FRIENDS of Great Salt Lake - Elliot Jagniecki

Senior Geologist

Utah Geological Survey

Bio:

Elliot Jagniecki is a senior geologist with the Utah Geological Survey (UGS) specializing in sedimentology, chemical sediments (evaporites and carbonates), geochemistry, and paleoclimatology of modern and ancient saline systems. He received a Ph.D. from Binghamton University, NY in 2014 and worked five years on various international oil and gas basins as a petroleum geologist at ConocoPhillips prior to joining the UGS in 2018. At the UGS, he conducts limnological and hydrologic research on Great Salt Lake, particularly salinity dynamics, groundwater contribution and chemistry, and salt precipitation. Other UGS roles include resource evaluation of outcrop and subsurface geology for hydrocarbon and CO2 storage for the state of Utah. 

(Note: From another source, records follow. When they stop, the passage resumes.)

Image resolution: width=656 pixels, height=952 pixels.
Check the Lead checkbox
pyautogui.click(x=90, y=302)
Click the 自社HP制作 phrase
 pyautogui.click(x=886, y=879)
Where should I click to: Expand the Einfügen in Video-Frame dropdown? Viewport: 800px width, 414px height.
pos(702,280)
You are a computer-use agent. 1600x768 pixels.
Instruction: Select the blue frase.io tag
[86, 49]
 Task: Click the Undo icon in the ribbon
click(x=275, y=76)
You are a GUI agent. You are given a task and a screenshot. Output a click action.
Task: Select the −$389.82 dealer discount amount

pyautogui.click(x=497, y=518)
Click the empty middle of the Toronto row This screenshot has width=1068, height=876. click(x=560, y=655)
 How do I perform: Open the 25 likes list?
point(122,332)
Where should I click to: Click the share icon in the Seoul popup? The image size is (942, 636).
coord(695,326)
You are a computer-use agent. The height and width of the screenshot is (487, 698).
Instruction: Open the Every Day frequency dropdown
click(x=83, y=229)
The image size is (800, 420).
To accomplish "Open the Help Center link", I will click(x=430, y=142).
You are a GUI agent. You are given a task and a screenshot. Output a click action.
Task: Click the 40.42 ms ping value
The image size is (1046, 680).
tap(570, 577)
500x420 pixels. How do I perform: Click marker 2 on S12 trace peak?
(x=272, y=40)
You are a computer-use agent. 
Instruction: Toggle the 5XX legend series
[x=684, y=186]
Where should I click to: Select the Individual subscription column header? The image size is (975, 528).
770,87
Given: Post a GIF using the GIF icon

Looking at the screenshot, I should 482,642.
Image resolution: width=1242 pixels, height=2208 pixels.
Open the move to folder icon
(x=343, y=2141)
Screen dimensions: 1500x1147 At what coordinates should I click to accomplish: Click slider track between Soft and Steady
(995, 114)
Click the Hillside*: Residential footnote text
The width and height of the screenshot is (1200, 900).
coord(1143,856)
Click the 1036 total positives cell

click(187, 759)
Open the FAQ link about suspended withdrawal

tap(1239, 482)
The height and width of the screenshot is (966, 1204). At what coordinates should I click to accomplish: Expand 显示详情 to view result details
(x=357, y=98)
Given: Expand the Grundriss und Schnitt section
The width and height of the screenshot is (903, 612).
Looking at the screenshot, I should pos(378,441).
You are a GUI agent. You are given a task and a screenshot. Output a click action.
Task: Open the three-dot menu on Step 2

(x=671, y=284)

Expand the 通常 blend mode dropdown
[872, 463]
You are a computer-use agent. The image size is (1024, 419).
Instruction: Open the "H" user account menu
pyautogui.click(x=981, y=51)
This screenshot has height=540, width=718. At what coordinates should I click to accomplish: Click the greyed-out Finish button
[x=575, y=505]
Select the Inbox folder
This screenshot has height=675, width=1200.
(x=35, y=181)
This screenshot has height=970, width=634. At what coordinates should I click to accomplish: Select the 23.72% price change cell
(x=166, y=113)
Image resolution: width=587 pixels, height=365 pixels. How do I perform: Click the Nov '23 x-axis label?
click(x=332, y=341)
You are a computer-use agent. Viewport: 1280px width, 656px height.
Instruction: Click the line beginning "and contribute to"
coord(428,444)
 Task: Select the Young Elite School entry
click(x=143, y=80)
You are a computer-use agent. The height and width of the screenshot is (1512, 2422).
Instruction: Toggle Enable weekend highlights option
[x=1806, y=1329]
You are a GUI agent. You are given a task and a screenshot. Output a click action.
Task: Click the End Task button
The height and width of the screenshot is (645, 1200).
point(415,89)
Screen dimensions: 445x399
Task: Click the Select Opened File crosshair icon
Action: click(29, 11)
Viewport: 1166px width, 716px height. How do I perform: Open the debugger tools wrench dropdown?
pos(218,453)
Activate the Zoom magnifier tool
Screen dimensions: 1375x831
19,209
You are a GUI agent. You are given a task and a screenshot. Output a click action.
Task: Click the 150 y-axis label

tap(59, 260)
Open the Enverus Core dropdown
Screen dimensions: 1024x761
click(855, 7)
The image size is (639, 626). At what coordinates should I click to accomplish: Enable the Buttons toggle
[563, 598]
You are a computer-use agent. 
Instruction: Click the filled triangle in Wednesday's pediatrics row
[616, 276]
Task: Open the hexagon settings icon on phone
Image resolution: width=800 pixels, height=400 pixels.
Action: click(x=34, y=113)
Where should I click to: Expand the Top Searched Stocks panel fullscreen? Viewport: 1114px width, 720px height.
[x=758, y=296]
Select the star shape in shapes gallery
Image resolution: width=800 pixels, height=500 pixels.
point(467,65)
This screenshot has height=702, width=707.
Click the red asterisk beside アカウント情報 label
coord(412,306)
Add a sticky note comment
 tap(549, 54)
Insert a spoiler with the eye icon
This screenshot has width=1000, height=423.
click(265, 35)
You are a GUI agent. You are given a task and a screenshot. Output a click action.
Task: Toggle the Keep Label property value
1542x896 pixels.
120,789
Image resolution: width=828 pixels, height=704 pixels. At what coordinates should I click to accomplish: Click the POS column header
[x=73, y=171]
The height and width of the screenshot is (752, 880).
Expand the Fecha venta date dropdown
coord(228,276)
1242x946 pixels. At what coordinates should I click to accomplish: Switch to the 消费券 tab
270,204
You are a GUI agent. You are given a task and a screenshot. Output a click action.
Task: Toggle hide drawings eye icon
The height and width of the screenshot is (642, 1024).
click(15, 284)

Title: Great Salt Lake Lithium Sourcing and Groundwater Inflow Investigation

Abstract: Endorheic basins are chemical repositories for continental brines that evolve from long-term evaporative concentration of runoff, riverine, groundwater, and lacustrine sources. Lithium (Li) accumulation is a product of water-rock interaction, ambient groundwater and hydrothermal input, and mobilized by phyllosilicate ion exchange under certain chemical conditions. Great Salt Lake (GSL), Utah, has sustained average Li concentrations from ~15 to 25 mg/L in the South Arm (SA) and ~45 to 60 mg/L in the North Arm (NA) since 1966 despite probable industrial removal of ~200,000 metric tons from 1988 to 2021 via brine extraction for various mineral commodities, implying cryptic Li recharge into the GSL system. Lithium residence time in GSL is estimated to be ~1400 to 1600 years in the NA and 630 to 670 years in the SA; however, this estimate does not account for groundwater seepage contributions along the lake margins, as well as recycled Li that is ionically adsorbed to clay-bearing sediments and occluded within chemical sediments. Climate and lacustrine thermochemical dynamics also play a temporal role of Li concentration within the GSL brine. Spatially, point sources of elevated Li concentrations from modern playa clay-oolitic-bearing sediments, and sulfate-rich groundwater spring seeps provide a causal connection between the supply and destination of Li in the lake brine. For example, a single spring (~4.5 m diameter) in the NA has a Li concentration of 5.86 mg/L with a discharge of 0.0062 m3/s that equates to an input rate of ~1.15 metric tons/yr of Li into GSL or sequestered in the lakebed. Whole rock geochemistry from playa and lake sediments show higher Li concentrations (23–125 ppm) than fringing groundwater (~0.02–30 mg/L) and lake brines (20–80 mg/L). These observations provide unambiguous evidence of localized sourcing of Li that is not accounted for in resource assessments, let alone as solute sources that influence GSL salinity during low lake elevations.